When using the cache property and multiple sessions, this is neither necessarily true for sequence populated ID columns, but there is a strong correlation between the number and the time it was populated. This "information" is not there with SYS_GUID() populated columns.
Performance seems to be slightly less when using SYS_GUID()

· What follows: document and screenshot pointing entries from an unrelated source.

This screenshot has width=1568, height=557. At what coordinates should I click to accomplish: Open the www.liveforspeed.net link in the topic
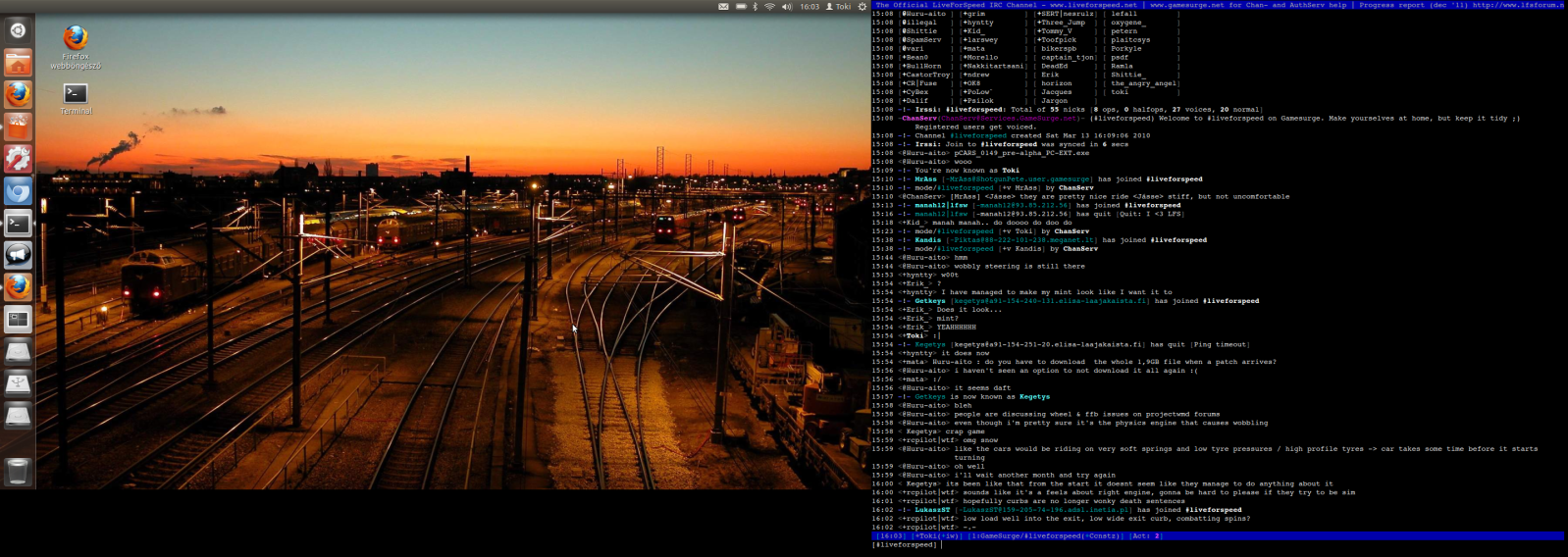click(x=1092, y=5)
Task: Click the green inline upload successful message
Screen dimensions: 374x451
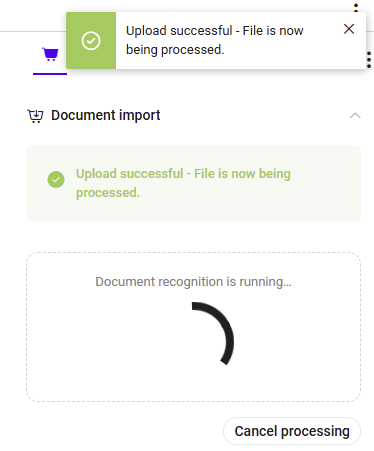Action: [x=183, y=183]
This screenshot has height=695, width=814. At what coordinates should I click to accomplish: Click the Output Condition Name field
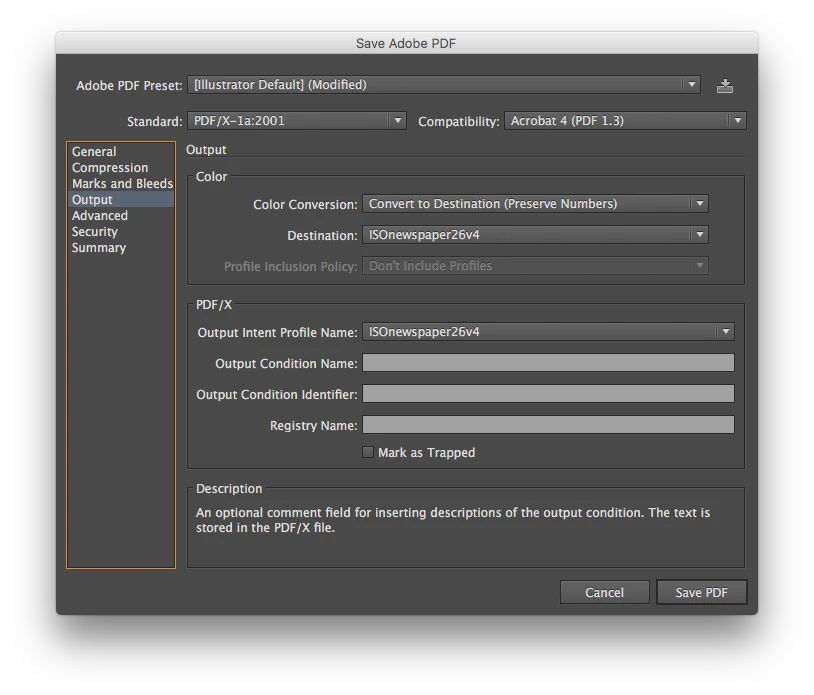(x=548, y=363)
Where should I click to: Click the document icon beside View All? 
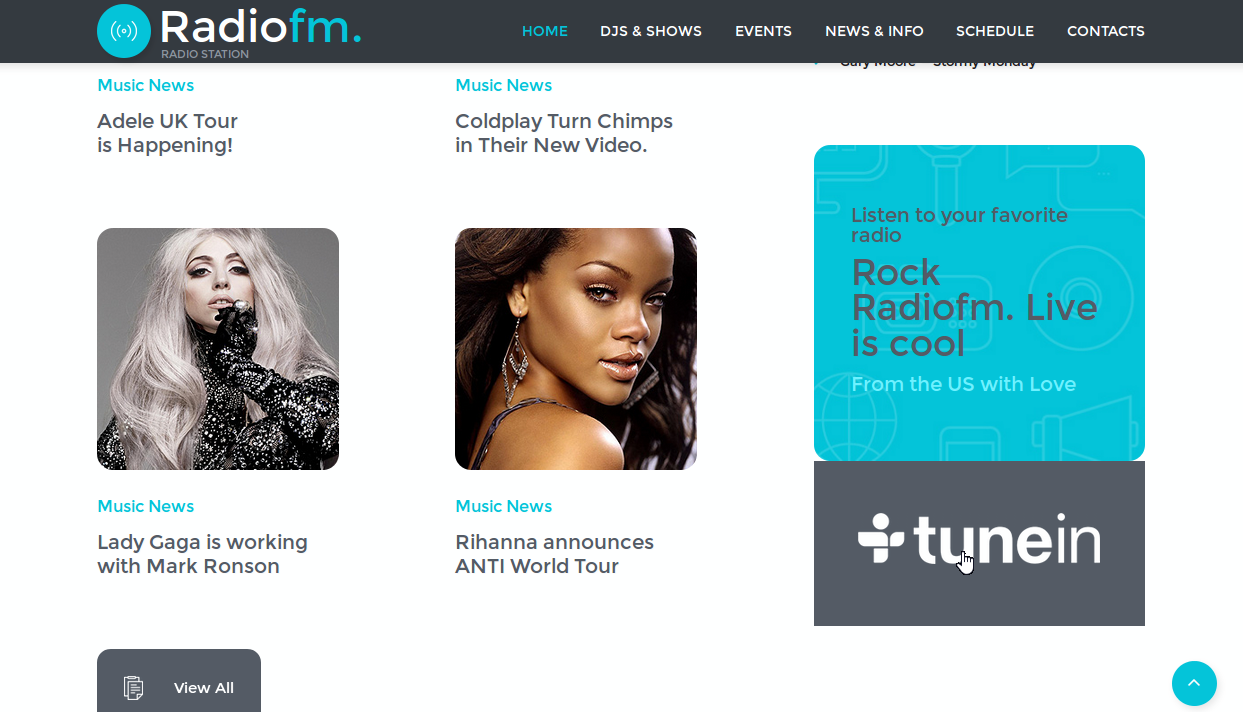click(x=134, y=688)
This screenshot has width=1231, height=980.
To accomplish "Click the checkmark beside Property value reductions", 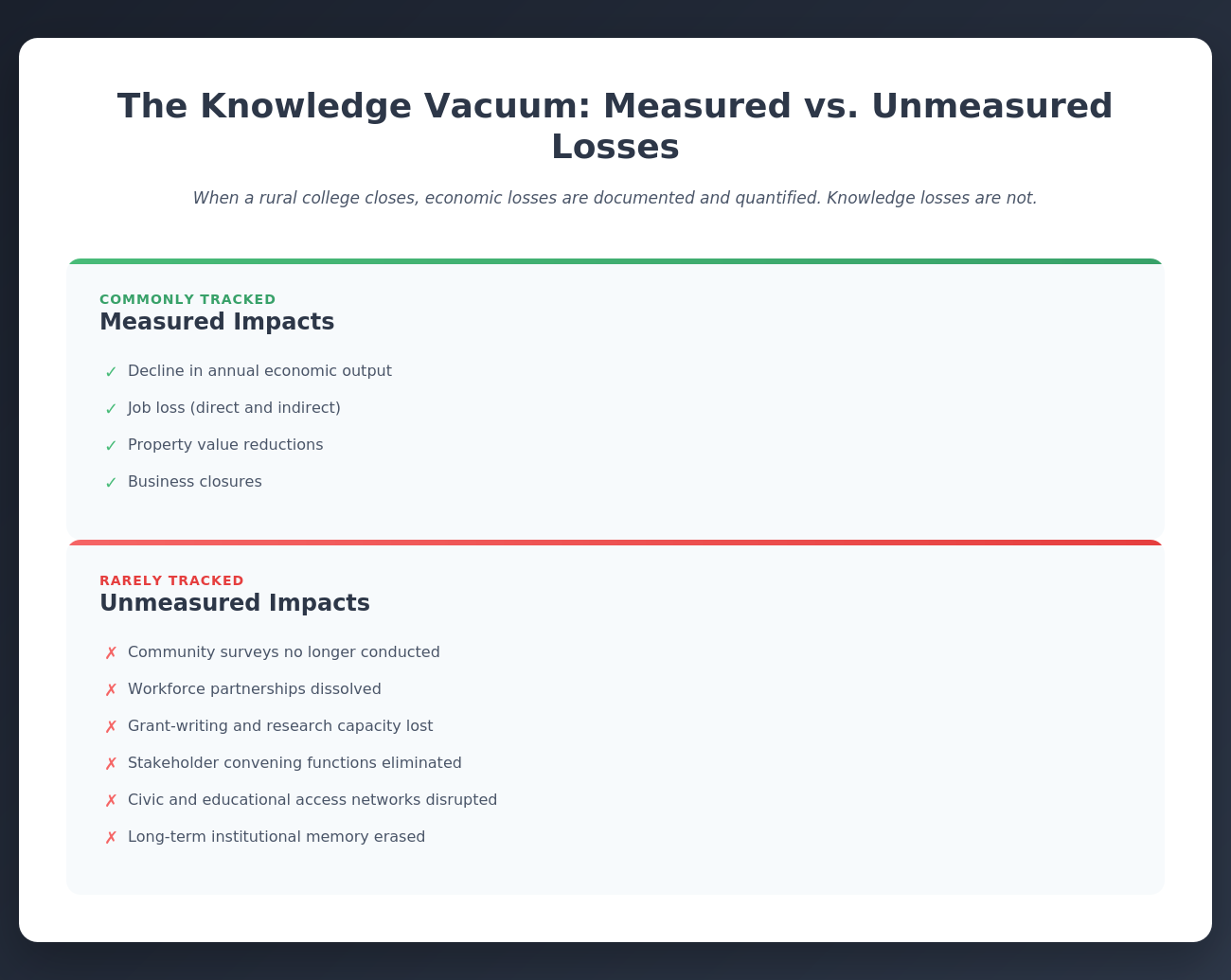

The results of my test varied a lot. But generally it favoured the sequence approach. Here is the output of one of the more representative tests:
Run1 draaide in 1670 hsecs
Run2 draaide in 2220 hsecs
Run1 draaide in 75.23% van de tijd
Naam Run1 Run2 Verschil
STAT.recursive calls 1,162 49 -1,113
LATCH.enqueue hash chains 1,626 508 -1,118
STAT.hot buffers moved to head of LRU 1,213 75 -1,138
STAT.dirty buffers inspected 5,613 3,266 -2,347
STAT.free buffer requested 6,215 3,482 -2,733
STAT.free buffer inspected 6,678 3,577 -3,101
STAT.redo subscn max counts 4,147 753 -3,394
STAT.heap block compress 3,678 7,119 3,441
LATCH.cache buffer handles 4,922 0 -4,922
STAT.Heap Segment Array Inserts 12,512 7,156 -5,356
STAT.HSC Heap Segment Block Changes 12,582 7,156 -5,426
STAT.calls to get snapshot scn: kcmgss 6,752 152 -6,600
LATCH.checkpoint queue latch 17,879 9,818 -8,061
LATCH.cache buffers lru chain 27,793 13,845 -13,948
LATCH.object queue header operation 40,308 25,913 -14,395
STAT.consistent gets 26,810 7,302 -19,508
STAT.consistent gets from cache 26,810 7,302 -19,508
STAT.consistent gets from cache (fastpath) 19,687 145 -19,542
STAT.redo entries 42,552 71,492 28,940
STAT.db block gets from cache (fastpath) 21,080 57,202 36,122
STAT.session logical reads 98,920 144,900 45,980
LATCH.simulator hash latch 5,752 56,028 50,276
STAT.db block gets from cache 72,110 137,598 65,488
STAT.db block gets 72,110 137,598 65,488
STAT.db block changes 63,379 129,357 65,978
LATCH.sequence cache 150,100 0 -150,100
LATCH.cache buffers chains 396,737 572,383 175,646
STAT.undo change vector size 2,564,000 4,921,872 2,357,872
STAT.physical read total bytes 17,776,640 23,355,392 5,578,752
STAT.physical read bytes 17,776,640 23,355,392 5,578,752
STAT.cell physical IO interconnect bytes 17,776,640 23,355,392 5,578,752
STAT.physical IO disk bytes 17,776,640 23,355,392 5,578,752
STAT.redo size 59,361,376 66,097,504 6,736,128
Run1 latches totaal versus run2 -- verschil en percentage
Run1 Run2 Verschil Pct
679,069 707,672 28,603 95.96%
PL/SQL procedure successfully completed.
So while I am certainly not saying no to SYS_GUID(), I thought there was a little more to the story than the all-positive points in the link.
If you know some more advantages or disadvantages from one over the other, please say so in a comment.